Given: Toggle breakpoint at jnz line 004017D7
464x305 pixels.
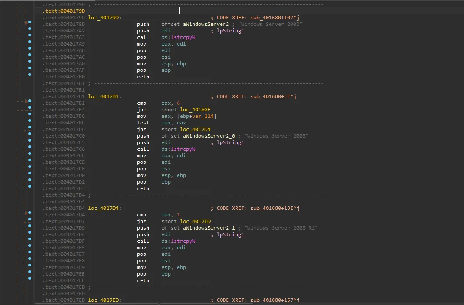Looking at the screenshot, I should (30, 219).
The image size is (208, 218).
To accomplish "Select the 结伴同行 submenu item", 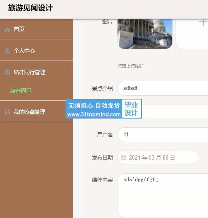I will click(x=21, y=91).
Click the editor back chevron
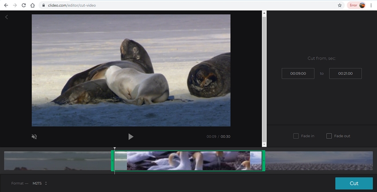 (x=7, y=17)
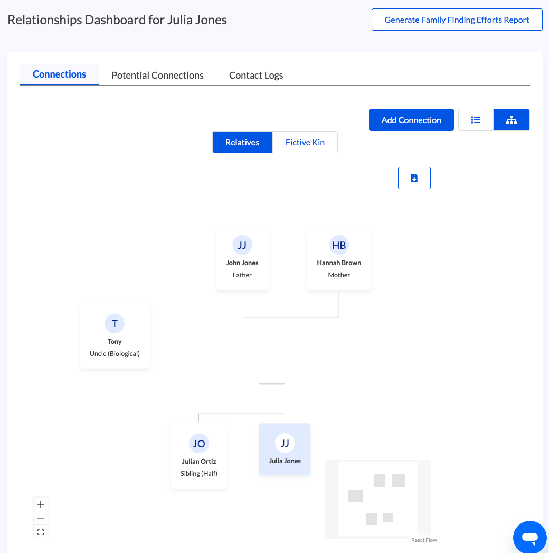Fit the tree view to screen
549x553 pixels.
pos(41,532)
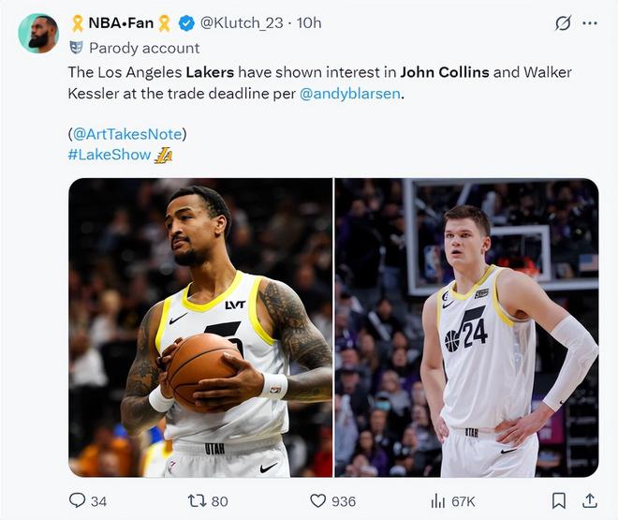The width and height of the screenshot is (618, 520).
Task: Repost this tweet using retweet icon
Action: (x=198, y=500)
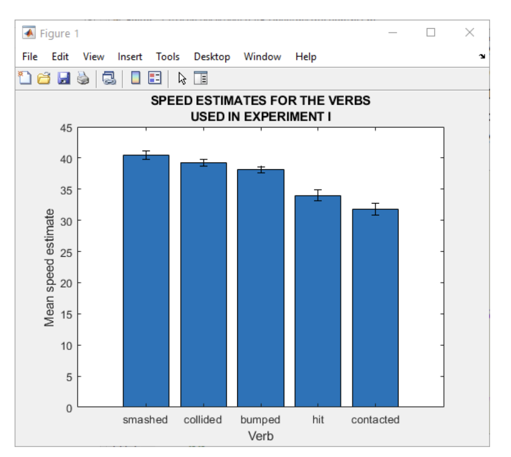
Task: Create a new figure window
Action: 25,78
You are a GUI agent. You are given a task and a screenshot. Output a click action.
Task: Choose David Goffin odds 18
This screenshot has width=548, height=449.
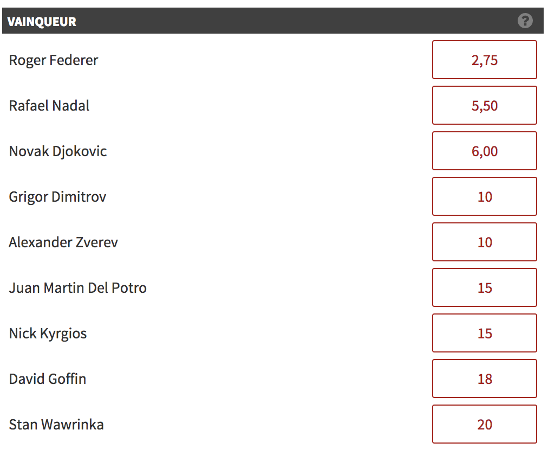coord(485,379)
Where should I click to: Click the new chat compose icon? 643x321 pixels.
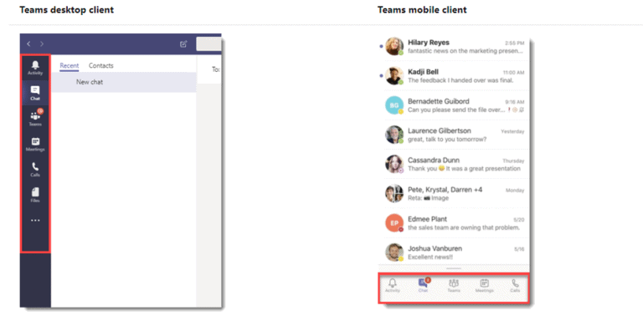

## What this task involves
Transcribe exactly the span of lines that opens with the line holding "Task: Choose David Goffin odds 18" and closes with the last line of the entries above. Omit pictures.

## Answer to the problem
Task: Choose David Goffin odds 18
This screenshot has width=548, height=449.
coord(485,379)
Where should I click to: Click the new chat compose icon? 643x321 pixels.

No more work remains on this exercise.